Nervous markets ride roller-coaster after China rate cut
European markets joined Asia on a roller-coaster session Wednesday, as China’s interest rate cut showed no sign of ending a crisis fuelled by fears over stalling growth in the world’s number-two economy.
Frazzled investors sent Europe’s top indexes falling by more than one percent in opening trade after a choppy session on Asian bourses, and analysts predicted more turbulence ahead.
China’s central bank reduced interest rates and slashed the amount of money banks need to hold in reserve on Tuesday — its second such double move in two months — in a bid to stoke growth.

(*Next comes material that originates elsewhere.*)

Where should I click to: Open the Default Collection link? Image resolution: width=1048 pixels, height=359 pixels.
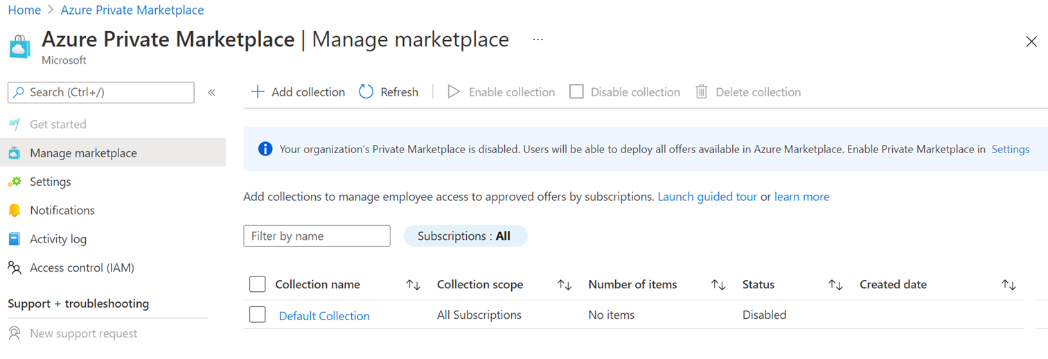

The measures are not only aimed at boosting boost cash flow in China, but also to revive confidence that Beijing can steer the economy away from a hard landing and keep global growth on course.
The cuts initially fuelled a rebound in Europe but optimism fizzled by the end of US trading, and on Wednesday Asian markets see-sawed in nervous trade.
“The struggle between gains and losses suggests that the market doesn’t really know what to make of the policy move yet,” Bernard Aw, a strategist at IG Asia, told Bloomberg News.
China’s benchmark stock index fell 1.27 percent, or 37.68 points, to 2,927.29, after a day that saw it veer wildly from between losses and gains of around four percent.
Other Asian shares were mixed, with Tokyo surging 3.20 percent, Seoul closing up 2.57 percent and Sydney adding 0.69 percent, while Hong Kong followed Shanghai down to close 1.52 percent lower.
“The equity market roller-coaster continues,” said TrustNet analyst Tony Cross as Frankfurt, Paris and London all lost ground after Tuesday’s strong gains.
“It’s Wall Street’s slump… that appears to be setting the pace for the UK market and, as is often the way after these excessive moves, this volatility appears likely to be with us for some time yet.”
– ‘Full-blown crash’ –
Chinese stocks have lost more than 40 percent of their value since a year-long, debt-fuelled rally collapsed in June, prompting Beijing to unleash unprecedented market support measures, including using state-backed vehicles to buy up shares.
While the slump in Shanghai may have a limited impact on the broader economy — worth some 13 percent of world output — it reflects investors’ views that the sky-high valuations of quoted companies are not justified.
Some analysts see Beijing’s handling of the market slump as a further litmus test of the government’s ability to guide the economy to a more market-oriented model after the shock devaluation of the yuan two weeks ago.
“If problems on China’s financial markets and real economy deepen, and the authorities fail to contain the situation, a full-blown financial and economic crash in China could ensue,” said Christophe Donay, chief strategist at Pictet Wealth Management.
“This is currently the biggest risk for the global economy and financial markets.”
China’s central bank on Tuesday warned that the “economic growth rate remains under pressure”, adding the cuts were meant in part to “support the real economy to continue to develop healthily”.
The People’s Bank of China (PBoC) cut its benchmark lending and deposit interest rates by 0.25 percentage points each and its reserve requirement ratio by 0.50 percentage points.
The bank has now cut interest rates five times since November in a bid to spur the slowing economy as concerns mount it may miss its seven percent growth target for the year.
But international investors said more would need to be done to fully reassure markets, especially as the US Federal Reserve is expected to raise interest rates for the first time in nearly a decade by the end of 2015.
The head of the PBOC’s research unit Tuesday blamed the US for the market volatility, saying expectations for a US rate rise in September had been the “trigger” for the wild swings in world markets, Xinhua reported.
“A circuit-breaker is needed to dispel excessive pessimism and restore confidence,” Frederic Neumann, co-head of Asian economics research at HSBC in Hong Kong, told Bloomberg News.
“Further support measures in the coming weeks and months will be needed.”